What should be a Christian’s response to this touchy issue of homosexuality? I feel we get a clue to this from examining the New Testament account of Jesus’ encounter with two women during His time of earthly ministry. If we could somehow get into the skin of the women accused of adultery or the Samaritan women that Jesus met beside the well, I’m sure we would sense Jesus’ unmistakable love, caring, compassion for us as human beings. But I’m certain we would not leave that encounter with the feeling that Jesus blessed us in that lifestyle, that He put His stamp of approval on it, that it did not matter to Him how we continued to live. All of this has been capsulized in the common saying that Christians are to follow Christ’s example and “Hate the sin, but love (with agape love) the sinner.”
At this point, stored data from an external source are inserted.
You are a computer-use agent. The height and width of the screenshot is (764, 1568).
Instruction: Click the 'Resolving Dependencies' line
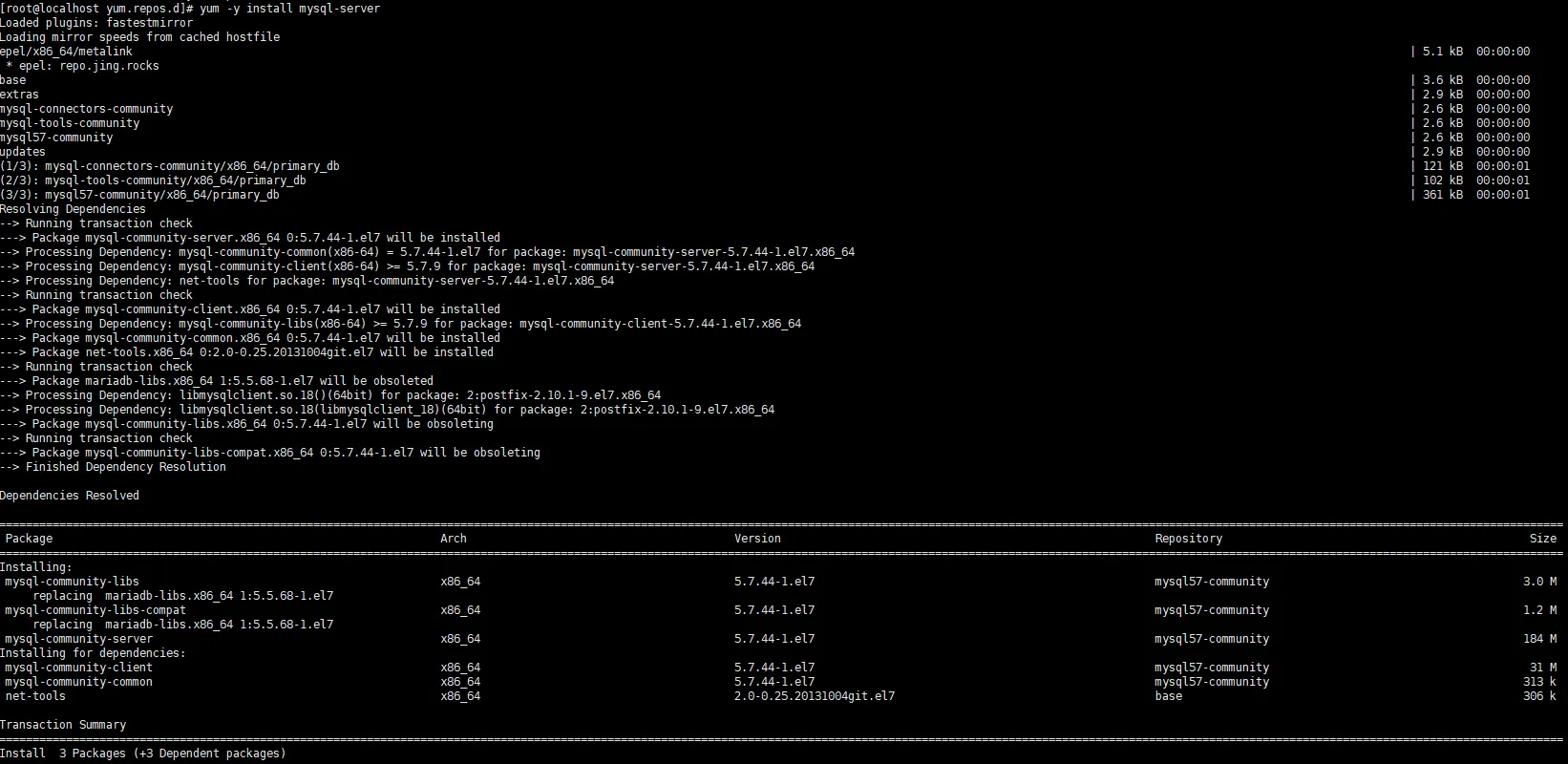pyautogui.click(x=73, y=209)
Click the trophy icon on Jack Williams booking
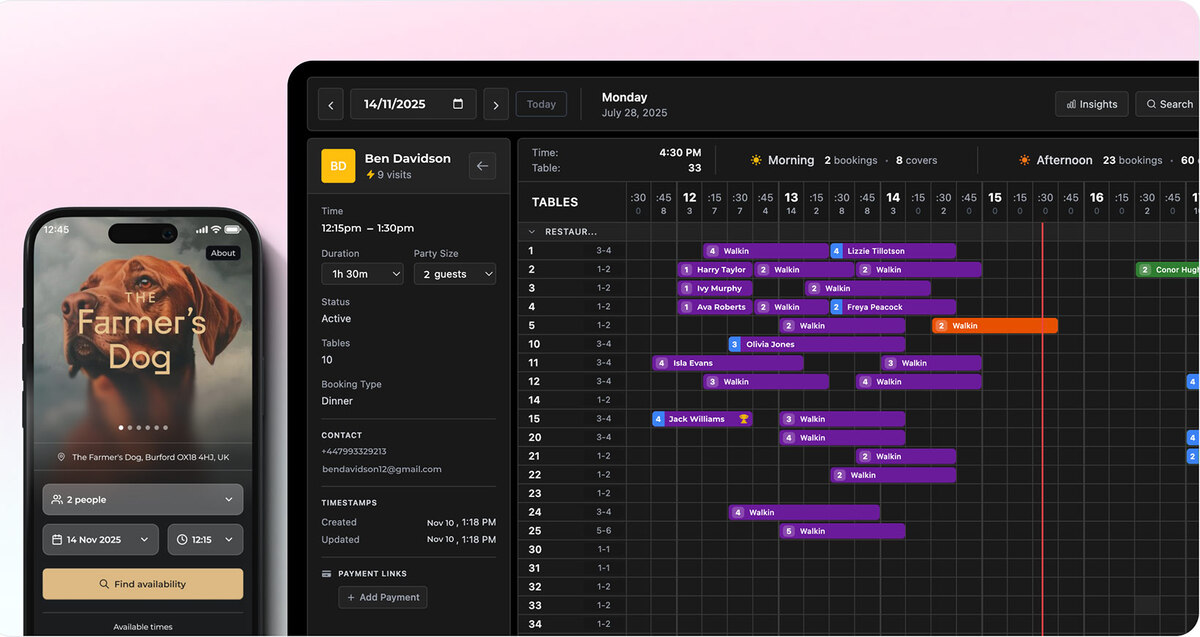Viewport: 1200px width, 637px height. tap(744, 419)
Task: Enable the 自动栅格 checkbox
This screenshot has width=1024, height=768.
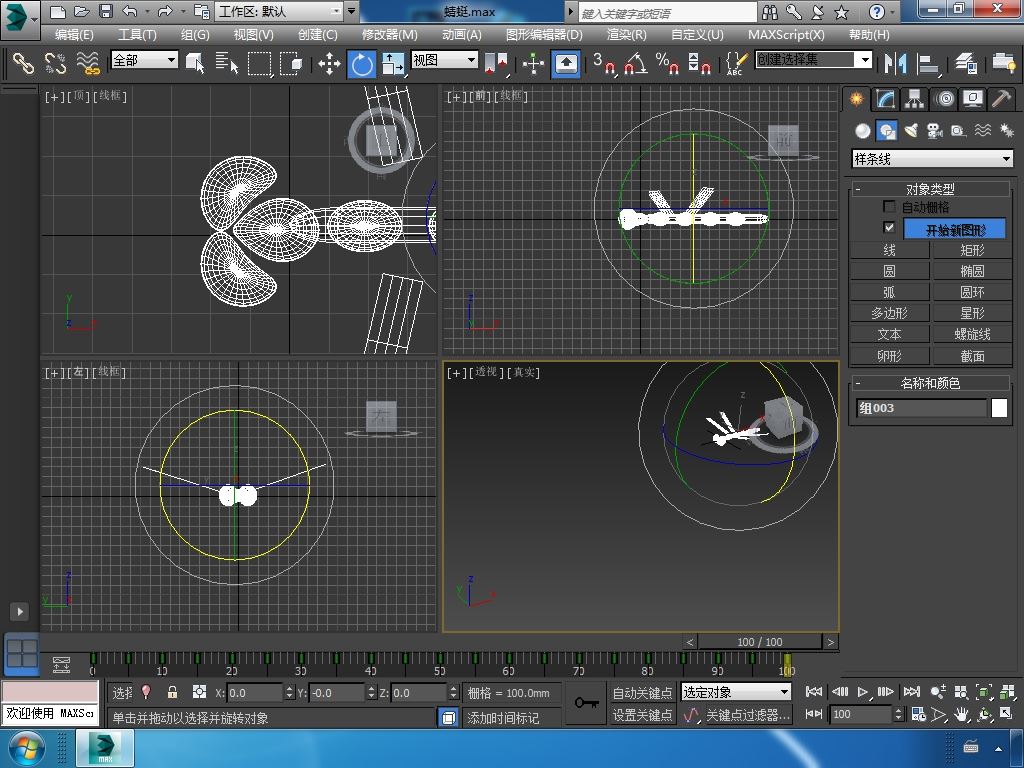Action: (x=889, y=207)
Therefore, Christian churches need to welcome homosexuals and lesbians into their midst with the “love of Christ”, but make it clear that they are expected to seek prayer and counselling in order to be able to refrain from continuing to practice this lifestyle. In no way should we be blessing these same sex partnerships; and in no way should we be ordaining homosexual clergy where they can appear to legitimize this lifestyle from the pulpit.
Don McClintock
Sarnia, Ont.
Dear editor,
I lived in the settlement of Innuvik NWT for three years and was involved with the Church.
Our Anglican Hostel Stringer was operated by the government under the administration of the Anglican Church – opened in 1959.
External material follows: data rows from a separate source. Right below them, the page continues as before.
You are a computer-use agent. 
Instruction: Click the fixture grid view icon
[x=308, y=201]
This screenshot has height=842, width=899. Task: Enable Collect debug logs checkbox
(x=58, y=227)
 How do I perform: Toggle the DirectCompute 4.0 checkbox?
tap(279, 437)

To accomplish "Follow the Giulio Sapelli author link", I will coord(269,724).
The children were about 8 to 10 years of age. The staff was excellent – so many dedicated people. The children had every opportunity for a good education.
The problem children I worked with were the ones living with their parents – neglected, with head lice and skin infections.
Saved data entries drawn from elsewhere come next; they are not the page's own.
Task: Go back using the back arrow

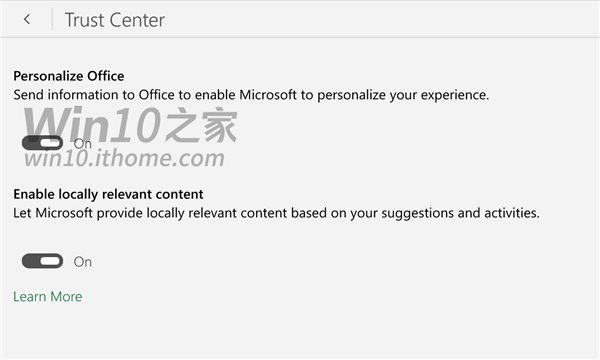Action: coord(27,19)
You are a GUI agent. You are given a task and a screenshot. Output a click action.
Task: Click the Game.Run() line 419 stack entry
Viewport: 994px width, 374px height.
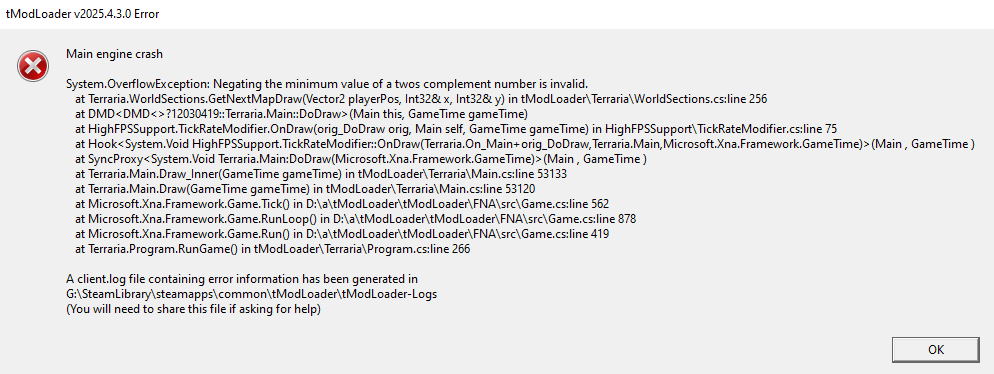pyautogui.click(x=342, y=234)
I believe that since the residences have been closed that there are more problems now among the natives. There is a famous saying; “If we try to live in the past, we will never have a future.”
Hazel Thompson
Trenton, Ont.
Dear editor,
I notice in the November issue of the Journal that donations to the Journal are vital.
This certainly comes as no surprise as we see the possibility of millions and millions of dollars coming from the pockets of church members in order to (hopefully) accomplish the “healing of those subject to many ills and imagined ills.” In this Orwellian society the word “forgiveness” seems to apply to the church, and not to the aggrieved. It seems to me that when a strong one hurts a weaker, it is the strong who should admit sorrow, and the weaker who does the forgiving.
It sounds very similar to days when “indulgences” were paid to the church for forgiveness of sins. It is patently wrong for us at this time to clothe ourselves in sackcloth and ashes, as it does a great disservice to the many men and women who gave their time to educate the Indian people so that they might enter the twentieth century as full and equal members of the new society that was evolving.
We know that practically all those millions will go to the greed of those promoting the use of our secular law in the mistaken belief that money will cause a healing that must come only from spiritual sources.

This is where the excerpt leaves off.